Le premier effet d’un tel système, c’est naturellement le grand nombre des nobles, et par suite, le peu d’aisance, le peu d’éducation, le peu de considération de beaucoup d’entre eux. Dans la seule Russie d’Europe, les statistiques donnent, pour le dvorianstvo héréditaire, environ 600 000 âmes, pour la noblesse personnelle et les petits employés, au moins 350 000[1]. Il y aurait là de quoi recruter une armée entièrement composée de nobles.
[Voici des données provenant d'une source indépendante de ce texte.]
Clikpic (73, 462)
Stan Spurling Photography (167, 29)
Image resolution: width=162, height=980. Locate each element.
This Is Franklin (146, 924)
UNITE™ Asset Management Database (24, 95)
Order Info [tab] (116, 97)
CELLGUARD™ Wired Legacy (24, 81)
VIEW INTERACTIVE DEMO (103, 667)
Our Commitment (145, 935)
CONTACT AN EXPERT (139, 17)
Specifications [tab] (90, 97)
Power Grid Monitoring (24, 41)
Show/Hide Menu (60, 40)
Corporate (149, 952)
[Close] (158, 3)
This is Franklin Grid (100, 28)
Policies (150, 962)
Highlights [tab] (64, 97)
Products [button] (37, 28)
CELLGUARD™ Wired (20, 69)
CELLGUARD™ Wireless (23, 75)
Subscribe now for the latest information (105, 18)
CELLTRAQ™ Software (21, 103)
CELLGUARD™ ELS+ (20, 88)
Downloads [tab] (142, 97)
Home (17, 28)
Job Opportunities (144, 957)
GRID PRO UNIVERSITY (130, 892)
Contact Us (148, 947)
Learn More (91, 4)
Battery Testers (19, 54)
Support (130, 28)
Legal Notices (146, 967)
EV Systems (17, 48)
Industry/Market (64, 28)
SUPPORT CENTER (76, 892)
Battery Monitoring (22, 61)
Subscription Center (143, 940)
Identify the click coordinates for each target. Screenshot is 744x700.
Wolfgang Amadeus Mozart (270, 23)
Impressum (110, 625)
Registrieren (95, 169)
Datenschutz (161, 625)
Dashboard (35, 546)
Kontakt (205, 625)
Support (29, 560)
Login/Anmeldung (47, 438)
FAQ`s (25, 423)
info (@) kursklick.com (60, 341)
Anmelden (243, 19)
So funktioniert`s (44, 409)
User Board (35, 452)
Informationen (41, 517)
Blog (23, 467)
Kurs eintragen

En Angleterre, en Allemagne même, dans tous les pays où la noblesse a conservé un prestige politique ou seulement un lustre de vanité, le nombre des hommes qui en sont revêtus est beaucoup moindre. En Russie, la multitude des nobles fait qu’on en trouve partout, à tous les degrés de l’échelle sociale, dont ils sembleraient devoir occuper le faîte. C’est dans le sein du dvorianstvo, plutôt que dans la classe officielle des bourgeois, qu’il faut encore aujourd’hui chercher l’équivalent de notre bourgeoisie. « Qu’est-ce que votre noblesse ? demandait un de mes compagnons de voyage, à la table d’un juge de paix des bords du Volga ? — La noblesse, répondit le maître de maison, ce sont nos convives, c’est nous tous ici ». C’est là une réponse qu’on pourrait faire souvent en Russie et partout où se montrent des Russes à l’étranger. Les nobles, c’est tout ce qui n’est pas paysan, marchand ou prêtre, tous les gens que l’on rencontre dans le monde, tous les hommes de quelque éducation à la ville et à la campagne. À cet égard on pourrait encore presque dire : en Russie, la noblesse, c’est tout le monde.

Du fond obscur de cette plèbe nobiliaire se détachent naturellement un certain nombre de familles, les unes entourées d’une illustration qui se perd dans les ténèbres de l’ancienne Moscovie, les autres plus ou moins récemment mises en lumière par l’éclat des services. De telles familles,

  1. Statistitcheskii Vrémennik, 1871, 1873, 1879.